Fathers play a critical role in the development of their children... The latest research indicates that fathers who are actively involved in raising their children can make a positive and lasting difference in their lives. In contrast, this same research reveals a number of potentially negative outcomes for children whose fathers are not involved.
Being an active father:
- Lowers your child’s chances for school failure. Children with actively involved fathers are less likely to drop out of school than children with uninvolved fathers.
- Lowers your child’s chances for early sexual activity. Children with actively involved fathers are less likely to engage in early sexual activity, thus reducing their chances for teen pregnancy and sexually transmitted diseases.
- Lowers your child’s chances for youth suicide. Children with actively involved fathers are less likely to commit suicide than children with uninvolved fathers.
- Lowers your child’s chances for juvenile delinquency. The benefits of having an active father throughout a child’s early years extend into the teen years as well. Children with active fathers are less likely to commit juvenile crimes than children with inactive fathers.
- Lowers your child’s chances for adult criminality. The chances that a child will commit crimes as an adult also diminish when he grows up with an actively involved father.
- Lets your child know that you love her.
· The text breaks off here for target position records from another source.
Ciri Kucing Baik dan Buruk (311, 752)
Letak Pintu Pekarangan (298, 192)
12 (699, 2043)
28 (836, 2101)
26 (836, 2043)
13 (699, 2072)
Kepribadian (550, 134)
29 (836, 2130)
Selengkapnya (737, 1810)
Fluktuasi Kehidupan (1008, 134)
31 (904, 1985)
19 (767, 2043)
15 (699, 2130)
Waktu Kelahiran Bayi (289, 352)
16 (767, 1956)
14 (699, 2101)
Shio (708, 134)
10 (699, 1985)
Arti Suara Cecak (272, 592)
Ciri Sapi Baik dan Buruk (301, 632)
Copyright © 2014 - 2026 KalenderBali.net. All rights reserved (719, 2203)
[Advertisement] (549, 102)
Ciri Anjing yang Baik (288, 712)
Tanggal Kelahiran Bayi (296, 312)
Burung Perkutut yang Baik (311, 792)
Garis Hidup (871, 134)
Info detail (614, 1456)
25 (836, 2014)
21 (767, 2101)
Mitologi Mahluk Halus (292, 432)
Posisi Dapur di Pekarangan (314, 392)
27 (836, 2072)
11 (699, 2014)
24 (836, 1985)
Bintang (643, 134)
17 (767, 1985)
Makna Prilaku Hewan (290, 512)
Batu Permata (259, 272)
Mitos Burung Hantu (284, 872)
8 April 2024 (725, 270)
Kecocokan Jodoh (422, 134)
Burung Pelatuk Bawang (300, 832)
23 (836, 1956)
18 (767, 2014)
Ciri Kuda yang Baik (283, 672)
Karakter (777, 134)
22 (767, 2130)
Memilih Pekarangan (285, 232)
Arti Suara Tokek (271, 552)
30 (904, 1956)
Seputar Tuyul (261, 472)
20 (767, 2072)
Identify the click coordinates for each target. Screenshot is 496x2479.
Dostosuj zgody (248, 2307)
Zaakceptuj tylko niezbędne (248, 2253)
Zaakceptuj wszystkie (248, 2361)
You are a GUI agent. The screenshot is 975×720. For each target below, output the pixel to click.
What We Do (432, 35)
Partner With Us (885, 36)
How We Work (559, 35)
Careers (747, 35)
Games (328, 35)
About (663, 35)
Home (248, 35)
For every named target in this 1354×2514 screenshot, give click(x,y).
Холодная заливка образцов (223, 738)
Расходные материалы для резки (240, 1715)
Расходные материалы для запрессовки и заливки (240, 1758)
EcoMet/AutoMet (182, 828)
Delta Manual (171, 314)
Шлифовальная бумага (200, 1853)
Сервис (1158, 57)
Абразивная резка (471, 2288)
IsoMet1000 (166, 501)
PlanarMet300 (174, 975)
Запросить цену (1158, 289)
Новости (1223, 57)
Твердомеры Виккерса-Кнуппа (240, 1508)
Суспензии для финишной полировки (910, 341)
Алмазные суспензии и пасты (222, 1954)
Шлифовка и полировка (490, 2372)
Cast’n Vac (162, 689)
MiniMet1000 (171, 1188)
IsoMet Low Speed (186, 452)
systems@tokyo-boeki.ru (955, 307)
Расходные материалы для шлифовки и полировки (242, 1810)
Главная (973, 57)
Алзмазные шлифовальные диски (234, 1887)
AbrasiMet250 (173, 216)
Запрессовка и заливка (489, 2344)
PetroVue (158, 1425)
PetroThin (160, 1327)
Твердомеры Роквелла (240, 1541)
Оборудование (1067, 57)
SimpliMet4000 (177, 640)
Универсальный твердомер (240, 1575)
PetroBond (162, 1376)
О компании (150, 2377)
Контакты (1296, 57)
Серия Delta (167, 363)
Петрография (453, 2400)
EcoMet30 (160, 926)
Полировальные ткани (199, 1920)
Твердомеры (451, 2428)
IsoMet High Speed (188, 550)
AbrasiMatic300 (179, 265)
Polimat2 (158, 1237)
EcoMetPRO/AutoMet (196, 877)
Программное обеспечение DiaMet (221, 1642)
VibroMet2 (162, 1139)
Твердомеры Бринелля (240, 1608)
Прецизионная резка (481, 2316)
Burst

Love involves more than saying the words, “I love you.” Fathers who love their children demonstrate their love by spending quality and quantity time together. Children who feel loved are more likely to develop a strong emotional bond with their father and a healthy self-esteem.
- Enhances your child’s self-esteem. Self-esteem refers to how a person feels about himself. Children with high self-esteem tend to be happier and more confident than children with low selfesteem. Active fathers promote their children’s self-esteem by being fully involved in their lives and letting them know that they are highly valued.
- Enhances your child’s intellectual development. Children who are raised with actively involved fathers tend to score higher on measures of verbal and mathematical ability, and also demonstrate greater problem-solving and social skills.
- Provides your child with guidance and discipline. From infancy, children need proper guidance and discipline. Active fathers play an important role in teaching their children proper behavior by setting and enforcing healthy limits.
- Increases your child’s chances for academic success. Children whose fathers are actively involved in their lives are more likely to achieve academic success than children whose fathers are not actively involved. These academic benefits appear to extend into adulthood.
- Provides your child with an alternative perspective on life. Research indicates that men and women often differ in their parenting styles; however, one style is not necessarily better than the other. Instead, it can be healthy for children to be exposed to different perspectives on life, such as a father’s.
- Provides your child with a sense of physical and emotional security. One of the major benefits that fathers can provide to their children by being actively involved is a sense of security (physical and emotional). By being actively involved in a child’s life, a father promotes a trusting relationship. The child does not have to worry about being abandoned.
A Google search will turn up countless organisations and experts who all stress the importance of an active, involved father in a child's life.
Here are are some stats:
Children from a fatherless home are:
* 9 times more likely to drop out of school
* 32 times more likely to run away from home
* 20 times more likely to have behavioral disorders
* 5 times more likely to commit suicide
* 10 times more likely to abuse chemical substances
* 9 times more likely to end up in a state operated institution
* 20 times more likely to end up in prison
And I'm expected to sit her and accept that a psychologist in Poland told Nadia's mum it's bad for children to spend time with their dad!